- Comensales: 2
Pocas recetas han logrado lo que las patatas fritas: atravesar fronteras, clases sociales y cocinas domésticas para convertirse en un lenguaje común del placer gastronómico. Da igual si se sirven en un bar de barrio, en un restaurante de alta cocina o en un puesto callejero: el gesto de hincar el diente a una patata dorada y crujiente es casi un reflejo cultural compartido.
El origen exacto de las patatas fritas sigue siendo motivo de debate entre Bélgica y Francia. Ambos países reivindican su invención, aunque lo que sí parece claro es que su popularización en Europa se remonta a finales del siglo XVII o principios del XVIII. Con el tiempo, cruzaron el Atlántico y se convirtieron en un emblema de la comida rápida en Estados Unidos, donde adoptaron su forma más globalizada: finas, saladas y omnipresentes.
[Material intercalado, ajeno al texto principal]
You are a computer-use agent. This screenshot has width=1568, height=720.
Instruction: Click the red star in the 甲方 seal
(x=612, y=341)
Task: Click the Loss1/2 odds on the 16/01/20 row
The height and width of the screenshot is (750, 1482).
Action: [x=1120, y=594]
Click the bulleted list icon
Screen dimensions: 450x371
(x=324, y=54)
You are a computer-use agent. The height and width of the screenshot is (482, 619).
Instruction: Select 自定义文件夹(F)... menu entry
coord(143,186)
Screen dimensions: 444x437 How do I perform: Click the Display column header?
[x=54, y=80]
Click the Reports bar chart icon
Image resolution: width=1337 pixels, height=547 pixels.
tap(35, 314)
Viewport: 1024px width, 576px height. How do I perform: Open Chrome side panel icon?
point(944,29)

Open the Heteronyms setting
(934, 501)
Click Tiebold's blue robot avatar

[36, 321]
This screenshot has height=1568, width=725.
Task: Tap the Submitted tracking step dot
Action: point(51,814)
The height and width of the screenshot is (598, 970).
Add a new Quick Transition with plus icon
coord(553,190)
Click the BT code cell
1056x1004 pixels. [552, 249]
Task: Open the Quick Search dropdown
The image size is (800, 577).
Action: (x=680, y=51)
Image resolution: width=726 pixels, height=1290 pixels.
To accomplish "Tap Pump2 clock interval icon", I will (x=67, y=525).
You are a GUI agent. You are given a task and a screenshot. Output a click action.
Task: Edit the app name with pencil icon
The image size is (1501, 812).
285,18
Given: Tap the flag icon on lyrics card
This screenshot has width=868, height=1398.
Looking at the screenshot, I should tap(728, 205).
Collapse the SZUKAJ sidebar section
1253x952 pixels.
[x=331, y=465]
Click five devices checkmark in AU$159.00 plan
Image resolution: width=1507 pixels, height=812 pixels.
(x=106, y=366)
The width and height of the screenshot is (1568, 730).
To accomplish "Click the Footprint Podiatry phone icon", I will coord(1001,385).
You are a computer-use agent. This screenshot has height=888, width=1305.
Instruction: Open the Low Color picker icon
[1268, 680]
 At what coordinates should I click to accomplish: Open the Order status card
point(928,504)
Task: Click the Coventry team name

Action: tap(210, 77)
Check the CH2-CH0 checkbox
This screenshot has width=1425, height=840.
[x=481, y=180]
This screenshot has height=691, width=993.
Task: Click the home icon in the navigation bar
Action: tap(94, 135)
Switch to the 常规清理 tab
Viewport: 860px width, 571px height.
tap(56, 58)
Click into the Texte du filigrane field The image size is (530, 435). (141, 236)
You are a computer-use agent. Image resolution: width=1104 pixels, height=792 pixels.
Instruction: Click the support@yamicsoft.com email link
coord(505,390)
Pero reducir las patatas fritas a la comida rápida sería injusto. En la cocina contemporánea han sido revalorizadas como producto gastronómico en sí mismo, con técnicas precisas de corte, fritura y selección de variedades.
De hecho, hay que tener muy claro que no todas las patatas sirven para freír. Las variedades con alto contenido en almidón, como la agria o la kennebec, son especialmente apreciadas porque permiten lograr un interior tierno y un exterior crujiente. La textura final depende tanto del tipo de patata como del tratamiento previo: el lavado del almidón, el secado y, en muchos casos, el reposo en frío.
El tipo de aceite también influye. El de girasol alto oleico o el de oliva suave son opciones habituales en España, cada uno aportando matices distintos de sabor y textura. El punto de sal, añadido justo después de la fritura, es el último gesto que termina de construir su identidad.
Patatas fritas sin (casi) aceite
El famoso chef Jordi Cruz, jurado de MasterChef España, ha compartido en redes su truco para conseguir unas patatas fritas crujientes sin utilizar apenas aceite.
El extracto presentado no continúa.